The #AmWriting podcast has been one of the best things I’ve ever done for my writing, and I have KJ to thank for finally pushing me to just get started. It keeps us both accountable, honest, and thinking ahead to the next goal, project, or idea. We set goals each January and review them in June to see how we are doing. We learn SO much, especially from guests like bestselling author and former Wall Street derivatives trader Sarina Bowen, who is a number geek and breaks down algorithms and statistics and royalty statements for us like no one else can. Even when we disagree with our guests (David Sedaris recommended on our show that writers not seek publication, but be ready when The New Yorker comes to them), we learn something.

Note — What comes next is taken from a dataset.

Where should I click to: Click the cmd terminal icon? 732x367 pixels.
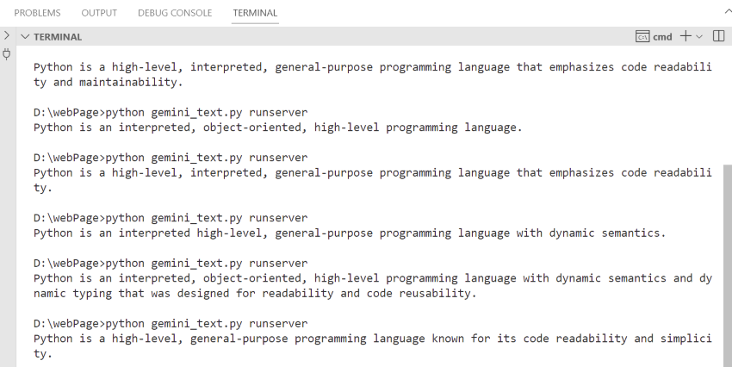(x=642, y=36)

My two best friends (KJ Dell’Antonia and Sarina Bowen) are also writers, and our code for having met our writing goals is to text each other the word, “sticker!” because when we are done for the day, we put a sticker in our calendar notebooks. The sticker means different things for different people and different phases of writing. Sometimes it means four hours of research. Sometimes it means 1200 words. KJ said yesterday when we were recording the podcast that June stickers equaled 500 words because she was on vacation for part of it and the rest was a terrible, horrible, no-good, very bad month for her. Even with those lower numbers, she still emerged from June with 9500 words she did not have on June 1. “Sticker” is a term we use a lot on the podcast, and our listeners often share pictures of their stickers and calendars in the #AmWriting podcast Facebook group, along with the questions, support, and celebrations. It’s a fun place to hang out, and creating a community like that, a couple thousand writers helping each other with the work of writing, was one of our biggest goals for the podcast.

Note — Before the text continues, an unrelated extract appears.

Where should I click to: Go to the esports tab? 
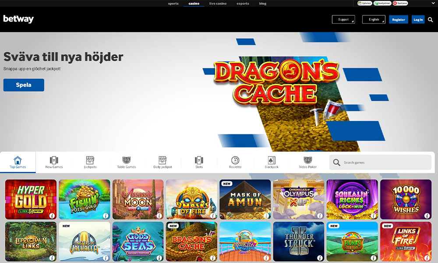coord(243,4)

I turn to exemplary writers when I need to strike a particular tone in my own work. If I am feeling tired or weak but have to sound authoritative in my writing, I like to read or listen to brave, honest people who own their expertise and opinions. Today, for example, that person was Penn Jillette, of Penn & Teller. My son and I were listening to his book, Every Day is an Atheist Holiday on the way to the dentist today, and his voice is a great example of someone who really doesn’t give a shit about his detractors.
To bolster my honest voice, I keep Janelle Hanchett and Tiffany Jenkins, authors of the addiction memoirs I’m Just Happy to Be Here and High Achiever close by. Both of these women went to dark, dark places in the throes of their addictions, and neither are afraid or ashamed in their writing. A big part theme in my new book is about helping kids be healthier by banishing secrets and shame, and Janelle and Tiffany are great role models for that theme and tone.
Keep your butt in the chair and your head in the game. That’s our podcast catchphrase, and it’s the simplest path to earning my sticker every day.